Washington — Myanmar’s planned November 7 election will be merely a “charade” that must not be recognized by the United States or the rest of the international community, a senior US Senator said Friday.President Barack Obama should “renew his support” for Myanmar democracy icon Aung San Suu Kyi and make sure the world is “not tempted to recognize this mockery of the democratic process,” said top Senate Republican Mitch McConnell.

“Although the Burmese junta will characterize the charade it announced today as an election — an exercise that only the junta considers meaningful — November 7, 2010 will be just another day in Burma, marked by continued government oppression and hardship for its people,” he said in a statement.

The comments from McConnell, the US Senate’s minority leader, came after Myanmar’s ruling junta announced the country would hold its first election in two decades on November 7. US officials often refer to the country as Burma.

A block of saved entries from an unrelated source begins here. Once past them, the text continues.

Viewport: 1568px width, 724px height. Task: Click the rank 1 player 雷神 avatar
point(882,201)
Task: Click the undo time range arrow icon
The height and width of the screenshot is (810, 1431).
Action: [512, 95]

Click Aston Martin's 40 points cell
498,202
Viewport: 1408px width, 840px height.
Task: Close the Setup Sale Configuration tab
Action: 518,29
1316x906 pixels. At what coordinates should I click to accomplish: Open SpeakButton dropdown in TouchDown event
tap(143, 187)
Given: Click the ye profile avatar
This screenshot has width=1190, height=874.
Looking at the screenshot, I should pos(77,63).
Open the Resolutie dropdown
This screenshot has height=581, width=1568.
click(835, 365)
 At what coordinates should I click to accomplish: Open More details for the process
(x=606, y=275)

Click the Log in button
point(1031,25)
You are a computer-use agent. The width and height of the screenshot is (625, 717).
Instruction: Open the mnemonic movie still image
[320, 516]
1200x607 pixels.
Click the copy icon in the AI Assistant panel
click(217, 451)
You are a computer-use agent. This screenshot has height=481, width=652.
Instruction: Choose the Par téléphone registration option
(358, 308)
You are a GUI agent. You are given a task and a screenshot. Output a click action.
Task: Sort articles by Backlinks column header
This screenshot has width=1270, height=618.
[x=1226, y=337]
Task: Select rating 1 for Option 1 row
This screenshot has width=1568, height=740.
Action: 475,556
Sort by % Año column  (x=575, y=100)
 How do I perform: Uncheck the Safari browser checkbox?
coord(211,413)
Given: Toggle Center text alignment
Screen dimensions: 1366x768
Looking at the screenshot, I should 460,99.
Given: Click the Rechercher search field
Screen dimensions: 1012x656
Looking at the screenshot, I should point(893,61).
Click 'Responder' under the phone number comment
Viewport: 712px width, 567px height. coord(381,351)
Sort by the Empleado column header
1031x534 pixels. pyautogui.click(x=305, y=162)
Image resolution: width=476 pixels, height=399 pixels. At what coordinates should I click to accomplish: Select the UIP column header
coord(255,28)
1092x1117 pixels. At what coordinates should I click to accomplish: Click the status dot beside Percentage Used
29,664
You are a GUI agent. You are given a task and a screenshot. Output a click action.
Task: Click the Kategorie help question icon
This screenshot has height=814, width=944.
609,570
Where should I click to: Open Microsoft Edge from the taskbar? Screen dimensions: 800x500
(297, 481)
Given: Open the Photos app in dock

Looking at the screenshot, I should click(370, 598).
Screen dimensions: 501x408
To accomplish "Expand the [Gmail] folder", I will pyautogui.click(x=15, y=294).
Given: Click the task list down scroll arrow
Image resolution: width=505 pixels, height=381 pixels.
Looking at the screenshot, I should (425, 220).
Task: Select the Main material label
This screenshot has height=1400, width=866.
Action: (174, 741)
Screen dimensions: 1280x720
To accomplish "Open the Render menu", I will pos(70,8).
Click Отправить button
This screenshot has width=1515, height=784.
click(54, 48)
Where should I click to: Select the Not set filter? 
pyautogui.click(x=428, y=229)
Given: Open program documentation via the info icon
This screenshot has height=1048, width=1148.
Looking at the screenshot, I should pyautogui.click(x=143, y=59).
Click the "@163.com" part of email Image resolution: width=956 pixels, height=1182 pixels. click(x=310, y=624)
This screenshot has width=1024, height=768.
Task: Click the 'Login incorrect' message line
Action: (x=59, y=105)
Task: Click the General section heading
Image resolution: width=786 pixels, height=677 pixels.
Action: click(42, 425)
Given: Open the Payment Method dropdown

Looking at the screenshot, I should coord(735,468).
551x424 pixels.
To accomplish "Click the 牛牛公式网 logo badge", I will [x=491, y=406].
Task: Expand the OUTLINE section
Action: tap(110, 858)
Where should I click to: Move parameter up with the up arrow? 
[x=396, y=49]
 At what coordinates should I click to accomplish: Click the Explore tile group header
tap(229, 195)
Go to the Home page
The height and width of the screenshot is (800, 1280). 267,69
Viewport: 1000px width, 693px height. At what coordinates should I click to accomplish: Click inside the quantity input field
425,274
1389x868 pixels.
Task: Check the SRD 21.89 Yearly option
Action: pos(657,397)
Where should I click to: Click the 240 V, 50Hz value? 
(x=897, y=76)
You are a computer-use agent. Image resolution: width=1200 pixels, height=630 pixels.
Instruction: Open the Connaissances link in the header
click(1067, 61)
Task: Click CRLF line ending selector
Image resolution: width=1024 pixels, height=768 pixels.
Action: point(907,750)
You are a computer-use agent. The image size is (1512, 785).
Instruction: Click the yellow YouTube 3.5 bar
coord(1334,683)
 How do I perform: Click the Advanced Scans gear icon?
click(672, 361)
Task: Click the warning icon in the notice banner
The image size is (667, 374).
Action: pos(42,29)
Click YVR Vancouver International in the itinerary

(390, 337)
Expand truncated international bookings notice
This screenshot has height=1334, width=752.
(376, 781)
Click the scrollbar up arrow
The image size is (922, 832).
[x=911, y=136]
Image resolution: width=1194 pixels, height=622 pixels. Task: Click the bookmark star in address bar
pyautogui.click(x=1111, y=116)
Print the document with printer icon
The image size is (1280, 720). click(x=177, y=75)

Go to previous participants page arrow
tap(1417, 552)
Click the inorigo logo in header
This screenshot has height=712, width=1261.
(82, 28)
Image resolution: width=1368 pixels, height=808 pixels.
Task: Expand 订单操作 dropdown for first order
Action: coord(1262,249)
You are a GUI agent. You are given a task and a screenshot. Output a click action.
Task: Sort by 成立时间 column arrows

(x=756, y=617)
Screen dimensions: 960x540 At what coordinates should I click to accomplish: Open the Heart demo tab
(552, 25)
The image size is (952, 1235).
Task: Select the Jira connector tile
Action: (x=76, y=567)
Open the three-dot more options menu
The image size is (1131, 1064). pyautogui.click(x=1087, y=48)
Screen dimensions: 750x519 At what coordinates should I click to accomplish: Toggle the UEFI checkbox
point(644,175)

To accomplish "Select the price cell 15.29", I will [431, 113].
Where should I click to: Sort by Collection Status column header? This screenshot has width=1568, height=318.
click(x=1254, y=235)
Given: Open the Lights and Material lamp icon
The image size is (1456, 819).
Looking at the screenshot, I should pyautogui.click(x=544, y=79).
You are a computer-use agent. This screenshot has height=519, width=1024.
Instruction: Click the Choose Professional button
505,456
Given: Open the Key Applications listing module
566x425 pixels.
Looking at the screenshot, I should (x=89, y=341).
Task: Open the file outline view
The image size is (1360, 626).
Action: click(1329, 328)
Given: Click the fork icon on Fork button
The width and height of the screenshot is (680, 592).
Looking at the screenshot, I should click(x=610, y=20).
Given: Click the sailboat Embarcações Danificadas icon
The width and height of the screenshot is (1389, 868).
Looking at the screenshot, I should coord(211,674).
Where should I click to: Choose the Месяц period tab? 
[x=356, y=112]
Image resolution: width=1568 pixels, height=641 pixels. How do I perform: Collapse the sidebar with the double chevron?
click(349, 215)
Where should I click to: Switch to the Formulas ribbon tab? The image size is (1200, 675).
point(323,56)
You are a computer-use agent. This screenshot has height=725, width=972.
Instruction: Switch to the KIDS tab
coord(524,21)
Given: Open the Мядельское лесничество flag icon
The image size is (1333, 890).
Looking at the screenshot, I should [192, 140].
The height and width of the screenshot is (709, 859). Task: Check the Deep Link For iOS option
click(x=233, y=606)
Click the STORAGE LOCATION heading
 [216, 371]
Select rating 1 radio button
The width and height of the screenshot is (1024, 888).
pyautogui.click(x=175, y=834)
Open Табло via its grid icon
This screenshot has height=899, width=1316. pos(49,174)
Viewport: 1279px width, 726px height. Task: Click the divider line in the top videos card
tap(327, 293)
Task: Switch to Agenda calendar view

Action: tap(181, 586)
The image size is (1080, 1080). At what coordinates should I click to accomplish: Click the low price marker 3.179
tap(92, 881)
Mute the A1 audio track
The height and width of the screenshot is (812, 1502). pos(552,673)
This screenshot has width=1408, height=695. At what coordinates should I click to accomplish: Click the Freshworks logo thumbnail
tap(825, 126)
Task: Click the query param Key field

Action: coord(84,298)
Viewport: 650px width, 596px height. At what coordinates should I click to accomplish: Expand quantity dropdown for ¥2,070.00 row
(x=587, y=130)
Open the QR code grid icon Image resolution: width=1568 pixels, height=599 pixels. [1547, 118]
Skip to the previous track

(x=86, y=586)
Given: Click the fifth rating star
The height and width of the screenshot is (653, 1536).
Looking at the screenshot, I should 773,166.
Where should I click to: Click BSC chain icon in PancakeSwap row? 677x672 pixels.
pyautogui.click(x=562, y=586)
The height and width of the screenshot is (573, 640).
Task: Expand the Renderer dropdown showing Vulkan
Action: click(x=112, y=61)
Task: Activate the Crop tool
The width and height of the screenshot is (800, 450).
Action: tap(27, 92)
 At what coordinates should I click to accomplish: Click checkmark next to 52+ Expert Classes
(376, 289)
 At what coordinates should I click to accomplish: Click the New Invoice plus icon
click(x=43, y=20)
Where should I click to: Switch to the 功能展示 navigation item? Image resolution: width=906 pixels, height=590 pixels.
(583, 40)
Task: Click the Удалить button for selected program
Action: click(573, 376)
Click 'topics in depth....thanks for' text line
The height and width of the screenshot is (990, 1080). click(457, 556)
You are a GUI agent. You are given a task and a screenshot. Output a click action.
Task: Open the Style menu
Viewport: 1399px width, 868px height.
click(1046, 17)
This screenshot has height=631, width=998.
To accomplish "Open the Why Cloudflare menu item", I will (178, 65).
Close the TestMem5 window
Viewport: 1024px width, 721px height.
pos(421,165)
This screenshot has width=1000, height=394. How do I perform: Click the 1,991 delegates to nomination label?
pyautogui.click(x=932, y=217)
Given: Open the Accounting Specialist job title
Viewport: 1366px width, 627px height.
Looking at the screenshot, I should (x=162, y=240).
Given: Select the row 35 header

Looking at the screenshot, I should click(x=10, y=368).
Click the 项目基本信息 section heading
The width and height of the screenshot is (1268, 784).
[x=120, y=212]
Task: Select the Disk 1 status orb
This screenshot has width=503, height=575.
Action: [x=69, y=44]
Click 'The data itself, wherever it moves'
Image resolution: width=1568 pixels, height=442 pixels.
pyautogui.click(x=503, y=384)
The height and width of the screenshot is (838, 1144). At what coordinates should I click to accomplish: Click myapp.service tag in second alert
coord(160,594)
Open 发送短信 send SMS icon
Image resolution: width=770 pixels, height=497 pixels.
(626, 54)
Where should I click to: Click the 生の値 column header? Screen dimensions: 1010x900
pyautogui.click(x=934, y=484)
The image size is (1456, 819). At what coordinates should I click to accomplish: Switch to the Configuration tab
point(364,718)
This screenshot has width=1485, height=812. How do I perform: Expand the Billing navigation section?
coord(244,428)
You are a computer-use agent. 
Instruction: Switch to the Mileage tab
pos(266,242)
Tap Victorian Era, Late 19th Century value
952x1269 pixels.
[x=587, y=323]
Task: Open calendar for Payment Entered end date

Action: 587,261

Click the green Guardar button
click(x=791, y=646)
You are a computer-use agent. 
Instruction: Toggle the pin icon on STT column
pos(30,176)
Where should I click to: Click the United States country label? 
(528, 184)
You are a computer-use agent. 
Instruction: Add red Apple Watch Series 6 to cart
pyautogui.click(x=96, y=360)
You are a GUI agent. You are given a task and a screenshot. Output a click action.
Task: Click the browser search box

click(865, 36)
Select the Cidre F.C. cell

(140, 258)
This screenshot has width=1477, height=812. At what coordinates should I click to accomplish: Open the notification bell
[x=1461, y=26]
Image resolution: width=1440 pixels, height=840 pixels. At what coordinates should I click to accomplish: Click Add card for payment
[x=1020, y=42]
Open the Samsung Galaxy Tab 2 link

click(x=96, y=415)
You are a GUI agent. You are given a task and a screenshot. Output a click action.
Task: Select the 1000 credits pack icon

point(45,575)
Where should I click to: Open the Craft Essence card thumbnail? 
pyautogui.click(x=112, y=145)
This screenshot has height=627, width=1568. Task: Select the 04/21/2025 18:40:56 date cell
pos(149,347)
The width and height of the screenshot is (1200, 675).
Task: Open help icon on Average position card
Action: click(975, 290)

Aung San Suu Kyi, who has spent much of the past 20 years in detention and is seen as the biggest threat to the junta, is barred from standing in the polls, which critics have condemned as a sham to entrench the military regime.

The election date, announced by state media, falls about a week before Suu Kyi’s current term of house arrest is due to expire on November 13.

Her party, the National League for Democracy (NLD), won a landslide victory in 1990 but was never allowed to take office. It is boycotting the upcoming vote, saying the rules are unfair.